[Task brief] Arrange the material below as a Markdown table with the columns Row and Line: number each line in Row and put its text in Line, leaving out any blank lines.

[Working data]
+--

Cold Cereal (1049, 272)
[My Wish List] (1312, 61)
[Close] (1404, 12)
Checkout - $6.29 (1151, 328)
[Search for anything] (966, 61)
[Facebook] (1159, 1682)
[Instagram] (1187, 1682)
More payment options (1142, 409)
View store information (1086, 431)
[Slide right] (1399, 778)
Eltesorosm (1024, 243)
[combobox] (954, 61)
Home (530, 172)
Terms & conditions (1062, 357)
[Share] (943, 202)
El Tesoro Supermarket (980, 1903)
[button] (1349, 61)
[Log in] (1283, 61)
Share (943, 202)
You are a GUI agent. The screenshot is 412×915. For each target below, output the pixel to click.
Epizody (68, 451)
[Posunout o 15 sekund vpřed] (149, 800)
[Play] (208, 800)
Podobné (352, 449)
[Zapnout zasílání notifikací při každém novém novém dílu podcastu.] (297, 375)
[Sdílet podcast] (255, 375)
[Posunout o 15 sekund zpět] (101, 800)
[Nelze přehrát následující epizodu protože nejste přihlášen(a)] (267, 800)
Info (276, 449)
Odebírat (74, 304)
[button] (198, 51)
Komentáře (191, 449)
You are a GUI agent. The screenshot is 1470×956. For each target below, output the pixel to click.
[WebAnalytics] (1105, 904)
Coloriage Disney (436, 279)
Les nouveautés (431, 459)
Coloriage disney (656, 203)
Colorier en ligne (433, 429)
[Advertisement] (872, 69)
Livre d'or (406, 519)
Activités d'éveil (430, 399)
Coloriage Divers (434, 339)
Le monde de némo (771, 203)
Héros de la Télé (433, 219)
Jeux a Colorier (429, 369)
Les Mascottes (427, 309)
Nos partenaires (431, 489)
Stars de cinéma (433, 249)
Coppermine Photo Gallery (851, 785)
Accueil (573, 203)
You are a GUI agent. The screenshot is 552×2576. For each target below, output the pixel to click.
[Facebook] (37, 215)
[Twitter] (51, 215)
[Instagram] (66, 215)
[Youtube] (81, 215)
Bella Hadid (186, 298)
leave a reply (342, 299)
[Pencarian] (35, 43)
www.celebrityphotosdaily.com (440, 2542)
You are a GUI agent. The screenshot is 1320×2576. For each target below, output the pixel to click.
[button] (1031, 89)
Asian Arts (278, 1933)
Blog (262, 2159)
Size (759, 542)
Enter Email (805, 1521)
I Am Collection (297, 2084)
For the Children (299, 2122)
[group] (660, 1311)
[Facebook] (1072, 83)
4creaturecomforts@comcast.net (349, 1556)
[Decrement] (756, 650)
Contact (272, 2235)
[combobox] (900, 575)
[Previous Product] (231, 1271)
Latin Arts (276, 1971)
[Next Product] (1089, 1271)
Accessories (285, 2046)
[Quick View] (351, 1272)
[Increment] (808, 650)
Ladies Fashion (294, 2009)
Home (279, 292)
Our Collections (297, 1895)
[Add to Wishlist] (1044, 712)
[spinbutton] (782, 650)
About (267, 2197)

+--

[Answer to this exercise]
| Row | Line |
|---|---|
| 1 | Cold Cereal (1049, 272) |
| 2 | [My Wish List] (1312, 61) |
| 3 | [Close] (1404, 12) |
| 4 | Checkout - $6.29 (1151, 328) |
| 5 | [Search for anything] (966, 61) |
| 6 | [Facebook] (1159, 1682) |
| 7 | [Instagram] (1187, 1682) |
| 8 | More payment options (1142, 409) |
| 9 | View store information (1086, 431) |
| 10 | [Slide right] (1399, 778) |
| 11 | Eltesorosm (1024, 243) |
| 12 | [combobox] (954, 61) |
| 13 | Home (530, 172) |
| 14 | Terms & conditions (1062, 357) |
| 15 | [Share] (943, 202) |
| 16 | El Tesoro Supermarket (980, 1903) |
| 17 | [button] (1349, 61) |
| 18 | [Log in] (1283, 61) |
| 19 | Share (943, 202) |
| 20 | You are a GUI agent. The screenshot is 412×915. For each target below, output the pixel to click. |
| 21 | Epizody (68, 451) |
| 22 | [Posunout o 15 sekund vpřed] (149, 800) |
| 23 | [Play] (208, 800) |
| 24 | Podobné (352, 449) |
| 25 | [Zapnout zasílání notifikací při každém novém novém dílu podcastu.] (297, 375) |
| 26 | [Sdílet podcast] (255, 375) |
| 27 | [Posunout o 15 sekund zpět] (101, 800) |
| 28 | [Nelze přehrát následující epizodu protože nejste přihlášen(a)] (267, 800) |
| 29 | Info (276, 449) |
| 30 | Odebírat (74, 304) |
| 31 | [button] (198, 51) |
| 32 | Komentáře (191, 449) |
| 33 | You are a GUI agent. The screenshot is 1470×956. For each target below, output the pixel to click. |
| 34 | [WebAnalytics] (1105, 904) |
| 35 | Coloriage Disney (436, 279) |
| 36 | Les nouveautés (431, 459) |
| 37 | Coloriage disney (656, 203) |
| 38 | Colorier en ligne (433, 429) |
| 39 | [Advertisement] (872, 69) |
| 40 | Livre d'or (406, 519) |
| 41 | Activités d'éveil (430, 399) |
| 42 | Coloriage Divers (434, 339) |
| 43 | Le monde de némo (771, 203) |
| 44 | Héros de la Télé (433, 219) |
| 45 | Jeux a Colorier (429, 369) |
| 46 | Les Mascottes (427, 309) |
| 47 | Nos partenaires (431, 489) |
| 48 | Stars de cinéma (433, 249) |
| 49 | Coppermine Photo Gallery (851, 785) |
| 50 | Accueil (573, 203) |
| 51 | You are a GUI agent. The screenshot is 552×2576. For each target below, output the pixel to click. |
| 52 | [Facebook] (37, 215) |
| 53 | [Twitter] (51, 215) |
| 54 | [Instagram] (66, 215) |
| 55 | [Youtube] (81, 215) |
| 56 | Bella Hadid (186, 298) |
| 57 | leave a reply (342, 299) |
| 58 | [Pencarian] (35, 43) |
| 59 | www.celebrityphotosdaily.com (440, 2542) |
| 60 | You are a GUI agent. The screenshot is 1320×2576. For each target below, output the pixel to click. |
| 61 | [button] (1031, 89) |
| 62 | Asian Arts (278, 1933) |
| 63 | Blog (262, 2159) |
| 64 | Size (759, 542) |
| 65 | Enter Email (805, 1521) |
| 66 | I Am Collection (297, 2084) |
| 67 | For the Children (299, 2122) |
| 68 | [group] (660, 1311) |
| 69 | [Facebook] (1072, 83) |
| 70 | 4creaturecomforts@comcast.net (349, 1556) |
| 71 | [Decrement] (756, 650) |
| 72 | Contact (272, 2235) |
| 73 | [combobox] (900, 575) |
| 74 | [Previous Product] (231, 1271) |
| 75 | Latin Arts (276, 1971) |
| 76 | [Next Product] (1089, 1271) |
| 77 | Accessories (285, 2046) |
| 78 | [Quick View] (351, 1272) |
| 79 | [Increment] (808, 650) |
| 80 | Ladies Fashion (294, 2009) |
| 81 | Home (279, 292) |
| 82 | Our Collections (297, 1895) |
| 83 | [Add to Wishlist] (1044, 712) |
| 84 | [spinbutton] (782, 650) |
| 85 | About (267, 2197) |